Source passage>
# # # #
Fairness is an important feature of human resource sharing that promotes unselfish behavior in a wide range of contexts, previous research suggests that children develop an increasing concern with fairness over the course of development. Research with adults suggests that the concern with fairness has at least 2 distinct components: a desire to be fair and a desire to signal to others that they are fair. Across two experiments, we examine whether children’s developing concern with behaving fairly toward others may in part reflect a developing concern with appearing fair to others. We investigate whether children are influenced by social signaling, and then examine whether children develop a tendency to cloak their unfair decisions under social signaling—becoming more likely with age to choose procedures that allow them to be unfair without appearing unfair to others.
In Experiment 1, we examined 270 children aged 6 to 8 years old behaved fairly toward others, the effect of social signaling on children's fair behavior under three kinds of information available conditions, includes social signaling condition, no social signaling condition, other conditions with no social signaling. we investigated whether children are willing to choose unfair outcomes for others, when they believe an experimenter will not know they are being unfair and when they can gain resources for themselves by being unfair. A 3×2 pearson chi-square test on the three conditions in all ages revealed a significant effect of condition, 6 years old, χ2 =13.30, df=2, p<0.01; 7 years old, χ2 =22.50, df=2, p<0.001; 8 years old, χ2 =11.25, df=2, p<0.001. A 3×2 pearson chi-square test on the three age groups in different conditions revealed a significant effect of ages in the no social signaling condition, χ2 =4.94，df=2，p<0.05. No significant age differences was found in other conditions.
# # # #
Data shown>

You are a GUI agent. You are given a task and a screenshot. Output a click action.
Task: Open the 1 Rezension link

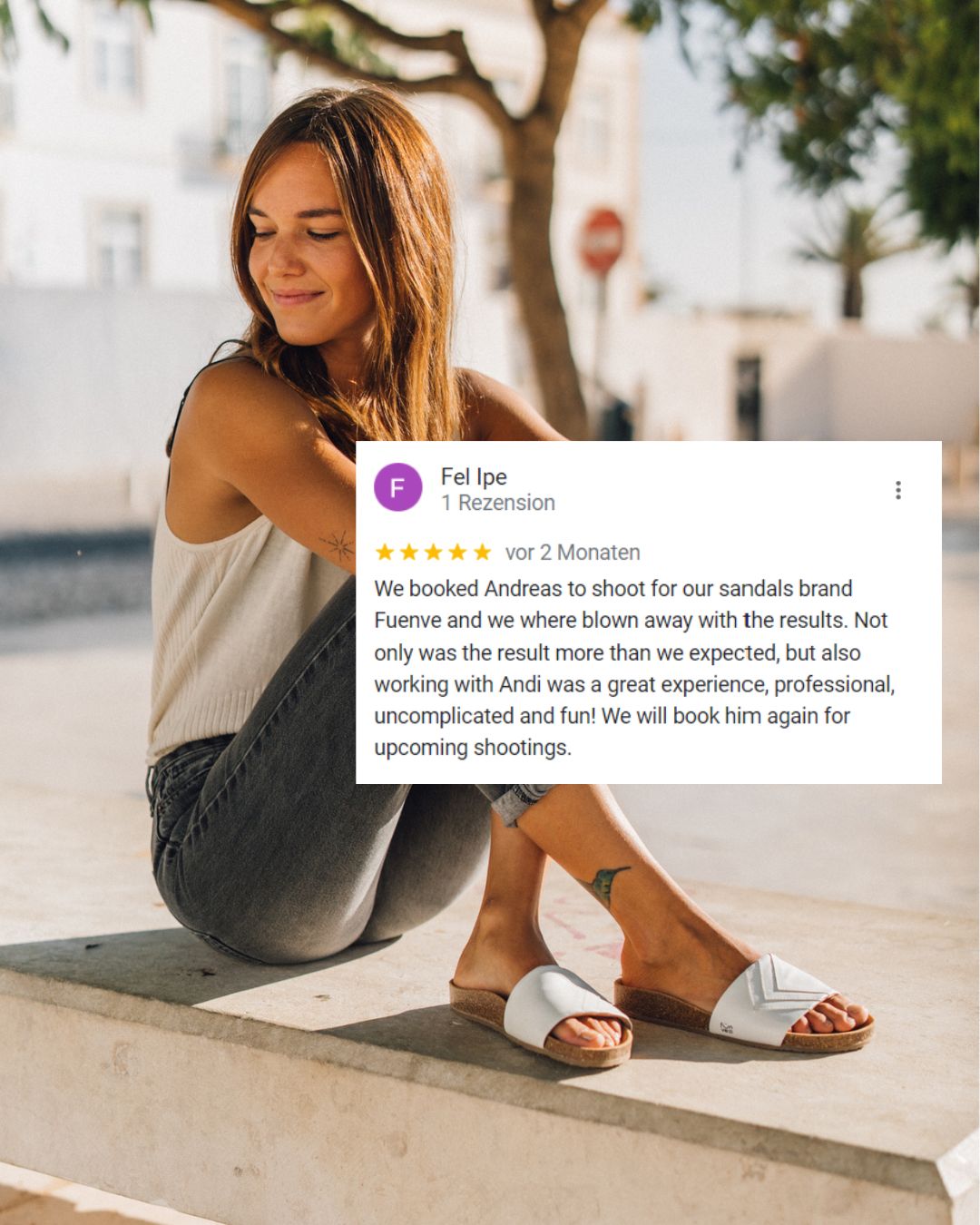click(x=498, y=503)
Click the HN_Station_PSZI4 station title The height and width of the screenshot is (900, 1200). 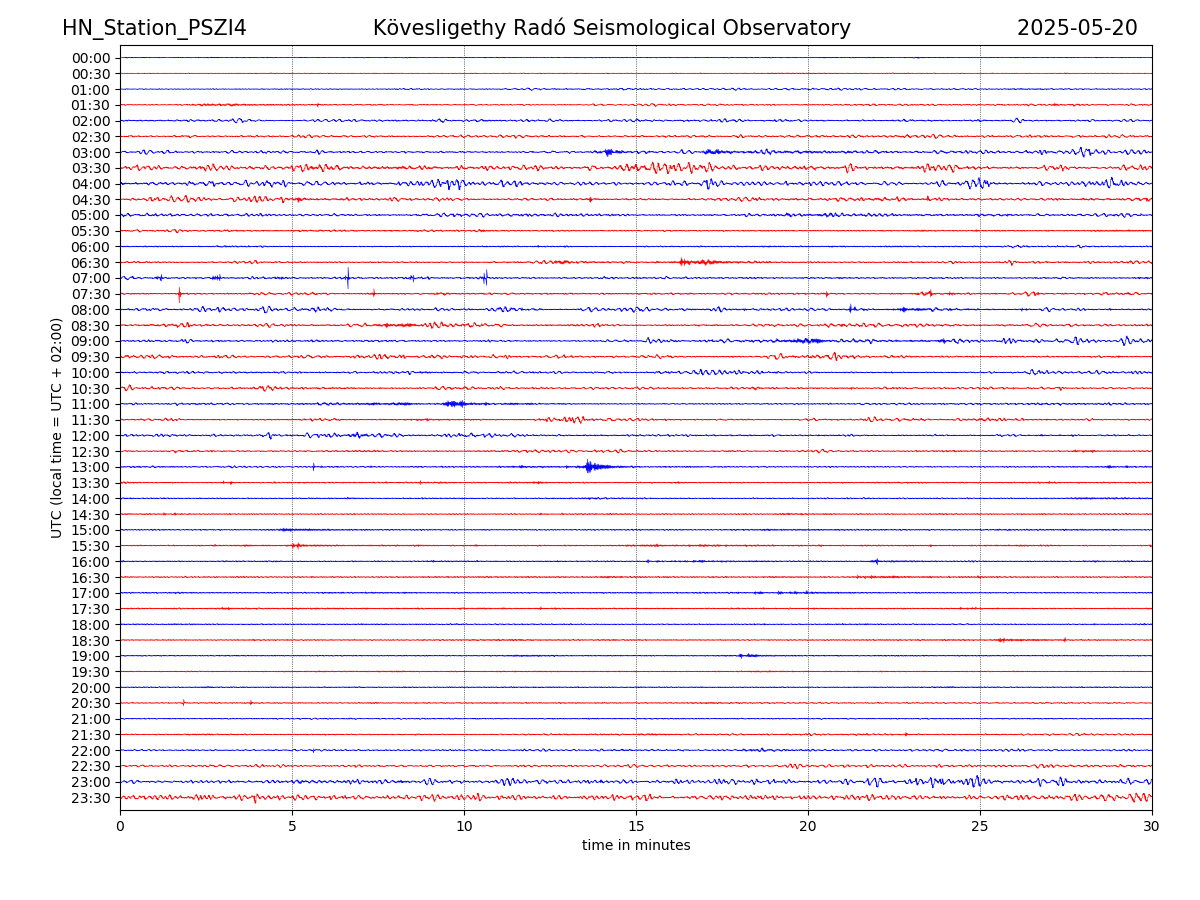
# # # #
Objective> Continue the abstract on children's fairness and social signaling, picking up after its last sentence.

Answer to this problem>
In Experiment 2, we examined whether children are concerned with appearing fair to others using a different procedure and also examined whether children’s willingness to use procedures that obfuscate their unfairness from others increased with age. 300 children that aged 6 to 8 years old could assign themselves a good or bad prize. They were given the option of simply choosing which prize they wanted or flipping a coin behind a curtain and then telling the experimenter whether they have won the good prize or the bad prize. A binomial sign test on those children who immediately chose a prize rather than flipped the coin, revealed that children are more likely to choose the good prize than the bad one (83.2%, 114 out of 137, P<.001)，6 years old children (87%, 52 out of 60, P<.001), 7years old children (87%, 39 out of 45, P<.001), 8years old children (72%，23 out of 32, P<.05), As age increased, the percentage of children that choose the good prize is decreased significantly. Among children who chose to flip the coin, 68% (111 out of 163) reported winning the good prize, a percentage significantly greater than 50% (P<.001), this result didn’t differ across age groups.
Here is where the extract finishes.